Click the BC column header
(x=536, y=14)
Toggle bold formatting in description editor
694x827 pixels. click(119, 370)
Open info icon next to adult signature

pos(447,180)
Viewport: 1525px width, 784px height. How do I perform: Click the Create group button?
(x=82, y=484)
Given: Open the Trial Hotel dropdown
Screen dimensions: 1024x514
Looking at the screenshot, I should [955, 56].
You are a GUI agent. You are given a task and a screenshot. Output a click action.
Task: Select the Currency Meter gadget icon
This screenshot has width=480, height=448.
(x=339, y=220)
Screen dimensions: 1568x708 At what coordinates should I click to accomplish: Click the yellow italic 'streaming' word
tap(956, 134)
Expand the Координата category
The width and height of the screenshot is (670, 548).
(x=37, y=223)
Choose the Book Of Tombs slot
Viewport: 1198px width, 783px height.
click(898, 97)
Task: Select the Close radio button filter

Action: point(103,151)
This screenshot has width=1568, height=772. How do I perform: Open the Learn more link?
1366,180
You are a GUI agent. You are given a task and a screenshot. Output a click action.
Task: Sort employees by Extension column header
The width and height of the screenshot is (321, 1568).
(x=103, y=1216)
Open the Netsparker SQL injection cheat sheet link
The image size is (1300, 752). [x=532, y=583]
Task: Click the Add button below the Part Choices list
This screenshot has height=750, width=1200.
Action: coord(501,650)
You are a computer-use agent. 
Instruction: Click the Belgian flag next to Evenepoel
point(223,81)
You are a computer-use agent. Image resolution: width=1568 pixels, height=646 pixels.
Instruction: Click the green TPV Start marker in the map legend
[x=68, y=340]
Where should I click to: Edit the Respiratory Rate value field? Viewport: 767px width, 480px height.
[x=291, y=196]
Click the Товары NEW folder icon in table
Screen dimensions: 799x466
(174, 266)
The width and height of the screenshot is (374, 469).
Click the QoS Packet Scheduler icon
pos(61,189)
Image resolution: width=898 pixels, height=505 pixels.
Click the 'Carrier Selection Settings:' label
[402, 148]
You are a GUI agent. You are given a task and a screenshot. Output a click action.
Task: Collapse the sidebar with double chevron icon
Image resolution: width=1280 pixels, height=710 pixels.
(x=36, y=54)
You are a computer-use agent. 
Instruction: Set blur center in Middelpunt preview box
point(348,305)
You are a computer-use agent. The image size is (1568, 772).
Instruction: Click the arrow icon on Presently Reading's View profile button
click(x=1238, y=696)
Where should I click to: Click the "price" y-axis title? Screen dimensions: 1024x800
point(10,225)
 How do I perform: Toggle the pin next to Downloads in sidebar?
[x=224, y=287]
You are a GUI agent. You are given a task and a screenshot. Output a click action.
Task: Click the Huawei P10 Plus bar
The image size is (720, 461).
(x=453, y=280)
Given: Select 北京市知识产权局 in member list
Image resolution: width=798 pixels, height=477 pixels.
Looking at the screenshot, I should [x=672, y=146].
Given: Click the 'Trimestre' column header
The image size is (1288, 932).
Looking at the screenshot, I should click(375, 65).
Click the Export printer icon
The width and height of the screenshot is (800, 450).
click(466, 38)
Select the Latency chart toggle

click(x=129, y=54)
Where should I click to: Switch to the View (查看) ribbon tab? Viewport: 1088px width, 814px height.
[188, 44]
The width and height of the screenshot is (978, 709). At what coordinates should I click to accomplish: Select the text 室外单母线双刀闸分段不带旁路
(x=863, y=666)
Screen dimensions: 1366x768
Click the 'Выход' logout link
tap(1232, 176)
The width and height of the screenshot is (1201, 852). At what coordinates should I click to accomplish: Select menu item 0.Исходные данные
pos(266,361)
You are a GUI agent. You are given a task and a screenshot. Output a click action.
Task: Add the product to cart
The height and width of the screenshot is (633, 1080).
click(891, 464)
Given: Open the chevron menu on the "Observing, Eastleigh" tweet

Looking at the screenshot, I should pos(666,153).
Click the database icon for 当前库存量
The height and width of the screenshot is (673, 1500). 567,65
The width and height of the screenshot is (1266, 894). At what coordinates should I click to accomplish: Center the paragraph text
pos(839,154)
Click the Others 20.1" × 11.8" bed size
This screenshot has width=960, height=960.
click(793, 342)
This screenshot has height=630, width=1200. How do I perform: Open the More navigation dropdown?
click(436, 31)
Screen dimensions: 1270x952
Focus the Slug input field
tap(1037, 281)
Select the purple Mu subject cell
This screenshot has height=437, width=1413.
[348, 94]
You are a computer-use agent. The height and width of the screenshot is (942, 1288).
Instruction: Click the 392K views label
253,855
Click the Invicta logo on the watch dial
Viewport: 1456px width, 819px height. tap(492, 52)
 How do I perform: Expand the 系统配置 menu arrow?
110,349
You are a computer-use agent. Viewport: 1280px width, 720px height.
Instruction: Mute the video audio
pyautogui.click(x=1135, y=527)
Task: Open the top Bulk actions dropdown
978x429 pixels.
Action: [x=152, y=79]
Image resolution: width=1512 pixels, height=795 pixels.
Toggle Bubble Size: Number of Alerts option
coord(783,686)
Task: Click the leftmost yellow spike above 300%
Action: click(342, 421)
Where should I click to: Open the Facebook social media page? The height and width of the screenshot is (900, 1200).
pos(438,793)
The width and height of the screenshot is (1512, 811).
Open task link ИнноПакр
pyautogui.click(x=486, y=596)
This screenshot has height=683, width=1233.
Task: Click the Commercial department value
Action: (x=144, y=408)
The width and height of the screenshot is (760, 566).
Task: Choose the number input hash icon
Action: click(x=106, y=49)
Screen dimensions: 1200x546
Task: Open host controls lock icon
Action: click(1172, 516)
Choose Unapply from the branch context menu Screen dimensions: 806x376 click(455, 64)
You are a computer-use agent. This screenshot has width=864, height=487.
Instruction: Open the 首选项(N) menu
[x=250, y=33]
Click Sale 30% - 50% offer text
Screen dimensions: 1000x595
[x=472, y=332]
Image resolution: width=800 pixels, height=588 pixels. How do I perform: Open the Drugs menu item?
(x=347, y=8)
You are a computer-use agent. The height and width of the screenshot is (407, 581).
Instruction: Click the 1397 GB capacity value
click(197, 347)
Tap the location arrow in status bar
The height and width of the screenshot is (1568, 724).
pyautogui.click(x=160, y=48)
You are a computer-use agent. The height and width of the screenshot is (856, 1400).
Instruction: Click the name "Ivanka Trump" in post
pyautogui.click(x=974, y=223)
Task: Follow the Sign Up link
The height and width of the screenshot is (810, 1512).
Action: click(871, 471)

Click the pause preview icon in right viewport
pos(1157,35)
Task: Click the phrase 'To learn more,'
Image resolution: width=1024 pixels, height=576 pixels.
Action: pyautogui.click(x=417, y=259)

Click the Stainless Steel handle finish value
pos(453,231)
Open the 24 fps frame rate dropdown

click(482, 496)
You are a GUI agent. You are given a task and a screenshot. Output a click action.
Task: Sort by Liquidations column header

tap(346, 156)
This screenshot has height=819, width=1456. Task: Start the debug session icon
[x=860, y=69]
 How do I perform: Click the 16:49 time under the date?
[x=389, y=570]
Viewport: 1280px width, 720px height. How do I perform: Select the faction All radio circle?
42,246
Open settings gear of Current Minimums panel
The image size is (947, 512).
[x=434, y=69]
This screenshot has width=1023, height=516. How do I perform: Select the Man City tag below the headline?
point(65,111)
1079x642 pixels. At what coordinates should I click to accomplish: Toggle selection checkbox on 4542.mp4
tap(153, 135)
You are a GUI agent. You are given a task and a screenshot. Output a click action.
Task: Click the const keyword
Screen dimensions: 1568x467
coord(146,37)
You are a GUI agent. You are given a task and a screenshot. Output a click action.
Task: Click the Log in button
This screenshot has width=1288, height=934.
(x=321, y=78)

▶ [ASSIGNMENT]: The records above should be repeated exactly. Print them all.

▶ [ANSWER SPACE]:
Click the BC column header
(x=536, y=14)
Toggle bold formatting in description editor
694x827 pixels. click(119, 370)
Open info icon next to adult signature

pos(447,180)
Viewport: 1525px width, 784px height. How do I perform: Click the Create group button?
(x=82, y=484)
Given: Open the Trial Hotel dropdown
Screen dimensions: 1024x514
Looking at the screenshot, I should [955, 56].
You are a GUI agent. You are given a task and a screenshot. Output a click action.
Task: Select the Currency Meter gadget icon
This screenshot has width=480, height=448.
(x=339, y=220)
Screen dimensions: 1568x708 At what coordinates should I click to accomplish: Click the yellow italic 'streaming' word
tap(956, 134)
Expand the Координата category
The width and height of the screenshot is (670, 548).
(x=37, y=223)
Choose the Book Of Tombs slot
Viewport: 1198px width, 783px height.
click(898, 97)
Task: Select the Close radio button filter

Action: point(103,151)
This screenshot has width=1568, height=772. How do I perform: Open the Learn more link?
1366,180
You are a GUI agent. You are given a task and a screenshot. Output a click action.
Task: Sort employees by Extension column header
The width and height of the screenshot is (321, 1568).
(x=103, y=1216)
Open the Netsparker SQL injection cheat sheet link
The image size is (1300, 752). [x=532, y=583]
Task: Click the Add button below the Part Choices list
This screenshot has height=750, width=1200.
Action: coord(501,650)
You are a computer-use agent. 
Instruction: Click the Belgian flag next to Evenepoel
point(223,81)
You are a computer-use agent. Image resolution: width=1568 pixels, height=646 pixels.
Instruction: Click the green TPV Start marker in the map legend
[x=68, y=340]
Where should I click to: Edit the Respiratory Rate value field? Viewport: 767px width, 480px height.
[x=291, y=196]
Click the Товары NEW folder icon in table
Screen dimensions: 799x466
(174, 266)
The width and height of the screenshot is (374, 469).
Click the QoS Packet Scheduler icon
pos(61,189)
Image resolution: width=898 pixels, height=505 pixels.
Click the 'Carrier Selection Settings:' label
[402, 148]
You are a GUI agent. You are given a task and a screenshot. Output a click action.
Task: Collapse the sidebar with double chevron icon
Image resolution: width=1280 pixels, height=710 pixels.
(x=36, y=54)
You are a computer-use agent. 
Instruction: Set blur center in Middelpunt preview box
point(348,305)
You are a computer-use agent. The image size is (1568, 772).
Instruction: Click the arrow icon on Presently Reading's View profile button
click(x=1238, y=696)
Where should I click to: Click the "price" y-axis title? Screen dimensions: 1024x800
point(10,225)
 How do I perform: Toggle the pin next to Downloads in sidebar?
[x=224, y=287]
You are a GUI agent. You are given a task and a screenshot. Output a click action.
Task: Click the Huawei P10 Plus bar
The image size is (720, 461).
(x=453, y=280)
Given: Select 北京市知识产权局 in member list
Image resolution: width=798 pixels, height=477 pixels.
Looking at the screenshot, I should [x=672, y=146].
Given: Click the 'Trimestre' column header
The image size is (1288, 932).
Looking at the screenshot, I should click(375, 65).
Click the Export printer icon
The width and height of the screenshot is (800, 450).
click(466, 38)
Select the Latency chart toggle

click(x=129, y=54)
Where should I click to: Switch to the View (查看) ribbon tab? Viewport: 1088px width, 814px height.
[188, 44]
The width and height of the screenshot is (978, 709). At what coordinates should I click to accomplish: Select the text 室外单母线双刀闸分段不带旁路
(x=863, y=666)
Screen dimensions: 1366x768
Click the 'Выход' logout link
tap(1232, 176)
The width and height of the screenshot is (1201, 852). At what coordinates should I click to accomplish: Select menu item 0.Исходные данные
pos(266,361)
You are a GUI agent. You are given a task and a screenshot. Output a click action.
Task: Add the product to cart
The height and width of the screenshot is (633, 1080).
click(891, 464)
Given: Open the chevron menu on the "Observing, Eastleigh" tweet

Looking at the screenshot, I should pos(666,153).
Click the database icon for 当前库存量
The height and width of the screenshot is (673, 1500). 567,65
The width and height of the screenshot is (1266, 894). At what coordinates should I click to accomplish: Center the paragraph text
pos(839,154)
Click the Others 20.1" × 11.8" bed size
This screenshot has width=960, height=960.
click(793, 342)
This screenshot has height=630, width=1200. How do I perform: Open the More navigation dropdown?
click(436, 31)
Screen dimensions: 1270x952
Focus the Slug input field
tap(1037, 281)
Select the purple Mu subject cell
This screenshot has height=437, width=1413.
[348, 94]
You are a computer-use agent. The height and width of the screenshot is (942, 1288).
Instruction: Click the 392K views label
253,855
Click the Invicta logo on the watch dial
Viewport: 1456px width, 819px height. tap(492, 52)
 How do I perform: Expand the 系统配置 menu arrow?
110,349
You are a computer-use agent. Viewport: 1280px width, 720px height.
Instruction: Mute the video audio
pyautogui.click(x=1135, y=527)
Task: Open the top Bulk actions dropdown
978x429 pixels.
Action: [x=152, y=79]
Image resolution: width=1512 pixels, height=795 pixels.
Toggle Bubble Size: Number of Alerts option
coord(783,686)
Task: Click the leftmost yellow spike above 300%
Action: click(342, 421)
Where should I click to: Open the Facebook social media page? The height and width of the screenshot is (900, 1200).
pos(438,793)
The width and height of the screenshot is (1512, 811).
Open task link ИнноПакр
pyautogui.click(x=486, y=596)
This screenshot has height=683, width=1233.
Task: Click the Commercial department value
Action: (x=144, y=408)
The width and height of the screenshot is (760, 566).
Task: Choose the number input hash icon
Action: click(x=106, y=49)
Screen dimensions: 1200x546
Task: Open host controls lock icon
Action: click(1172, 516)
Choose Unapply from the branch context menu Screen dimensions: 806x376 click(455, 64)
You are a computer-use agent. This screenshot has width=864, height=487.
Instruction: Open the 首选项(N) menu
[x=250, y=33]
Click Sale 30% - 50% offer text
Screen dimensions: 1000x595
[x=472, y=332]
Image resolution: width=800 pixels, height=588 pixels. How do I perform: Open the Drugs menu item?
(x=347, y=8)
You are a computer-use agent. The height and width of the screenshot is (407, 581).
Instruction: Click the 1397 GB capacity value
click(197, 347)
Tap the location arrow in status bar
The height and width of the screenshot is (1568, 724).
pyautogui.click(x=160, y=48)
You are a computer-use agent. The height and width of the screenshot is (856, 1400).
Instruction: Click the name "Ivanka Trump" in post
pyautogui.click(x=974, y=223)
Task: Follow the Sign Up link
The height and width of the screenshot is (810, 1512).
Action: click(871, 471)

Click the pause preview icon in right viewport
pos(1157,35)
Task: Click the phrase 'To learn more,'
Image resolution: width=1024 pixels, height=576 pixels.
Action: pyautogui.click(x=417, y=259)

Click the Stainless Steel handle finish value
pos(453,231)
Open the 24 fps frame rate dropdown

click(482, 496)
You are a GUI agent. You are given a task and a screenshot. Output a click action.
Task: Sort by Liquidations column header

tap(346, 156)
This screenshot has height=819, width=1456. Task: Start the debug session icon
[x=860, y=69]
 How do I perform: Click the 16:49 time under the date?
[x=389, y=570]
Viewport: 1280px width, 720px height. How do I perform: Select the faction All radio circle?
42,246
Open settings gear of Current Minimums panel
The image size is (947, 512).
[x=434, y=69]
This screenshot has width=1023, height=516. How do I perform: Select the Man City tag below the headline?
point(65,111)
1079x642 pixels. At what coordinates should I click to accomplish: Toggle selection checkbox on 4542.mp4
tap(153, 135)
You are a GUI agent. You are given a task and a screenshot. Output a click action.
Task: Click the const keyword
Screen dimensions: 1568x467
coord(146,37)
You are a GUI agent. You are given a task and a screenshot. Output a click action.
Task: Click the Log in button
This screenshot has width=1288, height=934.
(x=321, y=78)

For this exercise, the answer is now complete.